ロボット掃除機「ルンバ」で知られる米アイロボットは14日、米デラウェア州の連邦破産裁判所に連邦破産法11条の適用を申請した。主要サプライヤーであり債権者でもある深圳市杉川機器人およびサントラム香港との再建支援合意に基づき、経営再建手続きに入る。
再建計画の下、掃除機メーカーである杉川機器人が再編後のアイロボットの全株式を取得する見込みで、既存の普通株式は価値を失う見通しだ。アイロボットは声明で、裁判所の監督下で事業を継続し、従業員への責務を果たしつつ、ベンダーやその他債権者への支払いも通常どおり行うと説明している。

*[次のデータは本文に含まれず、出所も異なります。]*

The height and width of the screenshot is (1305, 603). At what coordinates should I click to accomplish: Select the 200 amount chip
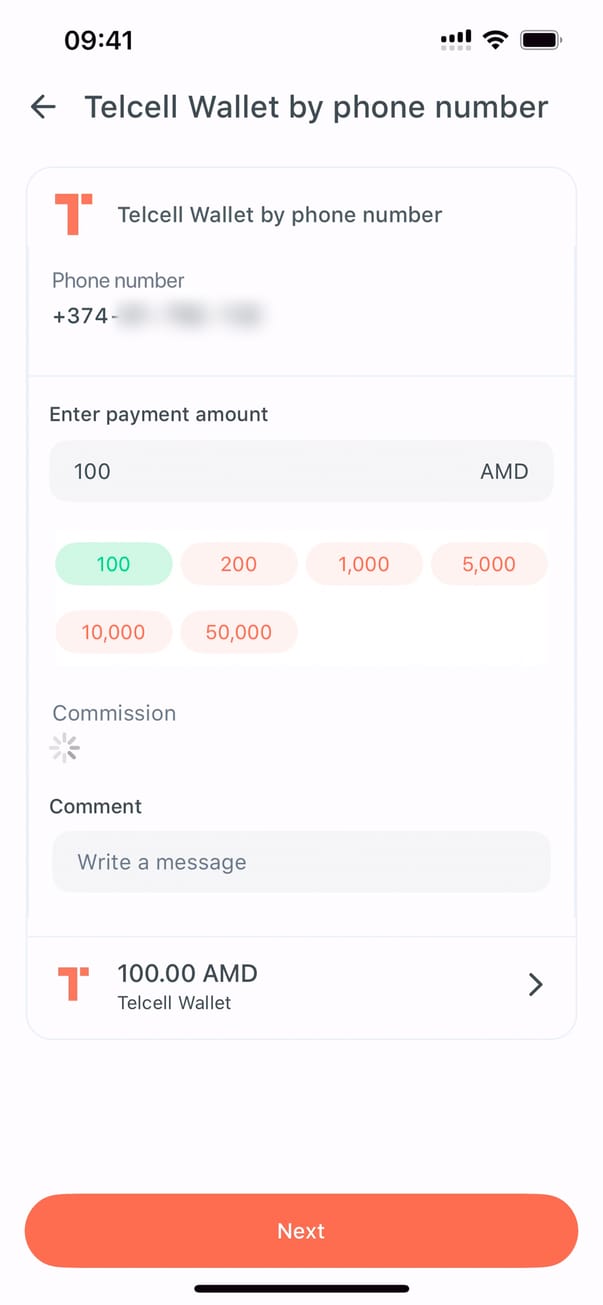pyautogui.click(x=239, y=564)
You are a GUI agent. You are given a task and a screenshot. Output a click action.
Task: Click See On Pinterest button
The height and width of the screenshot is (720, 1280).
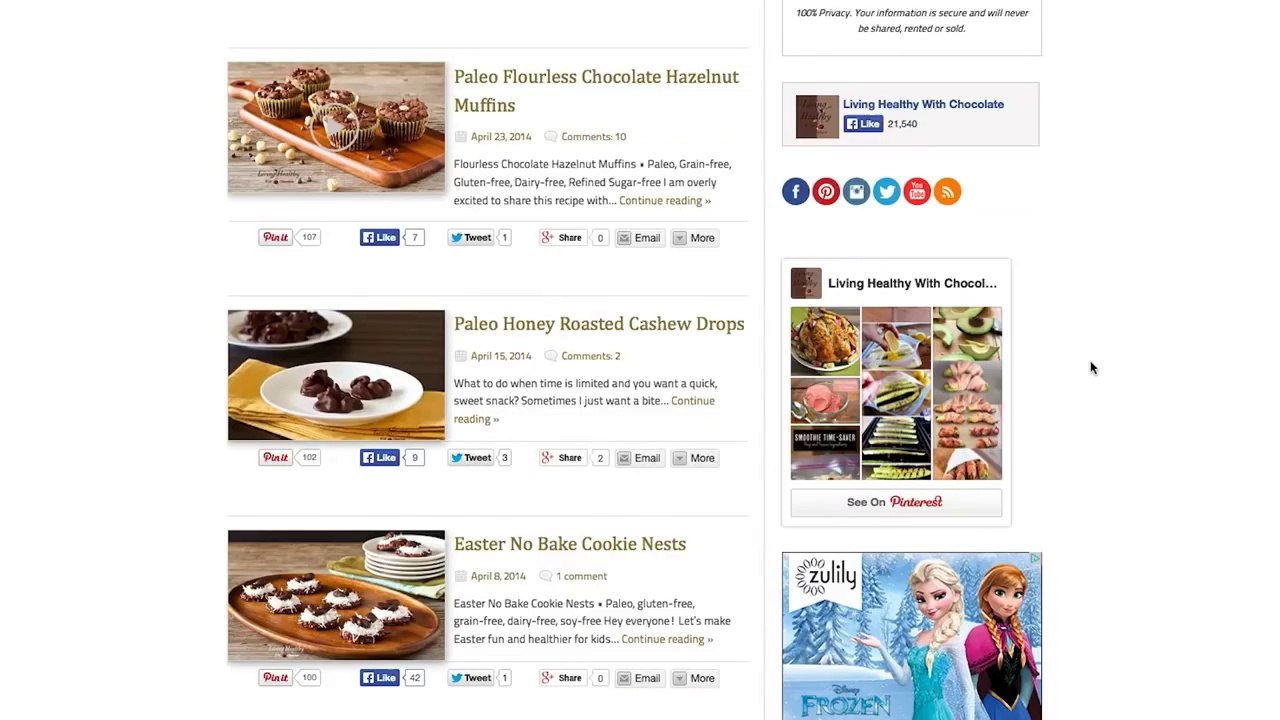click(x=896, y=502)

アイロボットのゲーリー・コーエンCEOは発表文で、「今回の発表は当社の長期的な将来を確保する上で極めて重要な節目となる」と述べた。
同社は数年にわたって収益が減少し、今月初めには破産の可能性を示唆していた。その際、杉川機器人が米投資会社カーライル・グループから同社負債の大部分を取得したことが明らかになり、資本確保と負債処理に向けた協議を進めていると説明していた。
アイロボットは1990年にマサチューセッツ工科大学のエンジニア3人によって設立され、ルンバを中心に5000万台以上のロボットを販売してきた。しかしサプライチェーンの混乱や競争激化により、収益は2021年以降低迷していた。また、期待されていた米アマゾン・ドット・コムによる買収案は、規制当局の懸念により白紙に戻っていた。
今回の破産法11条申請はアイロボットにとって再出発の機会となるが、国内外の競争環境が依然として厳しいことを浮き彫りにしている。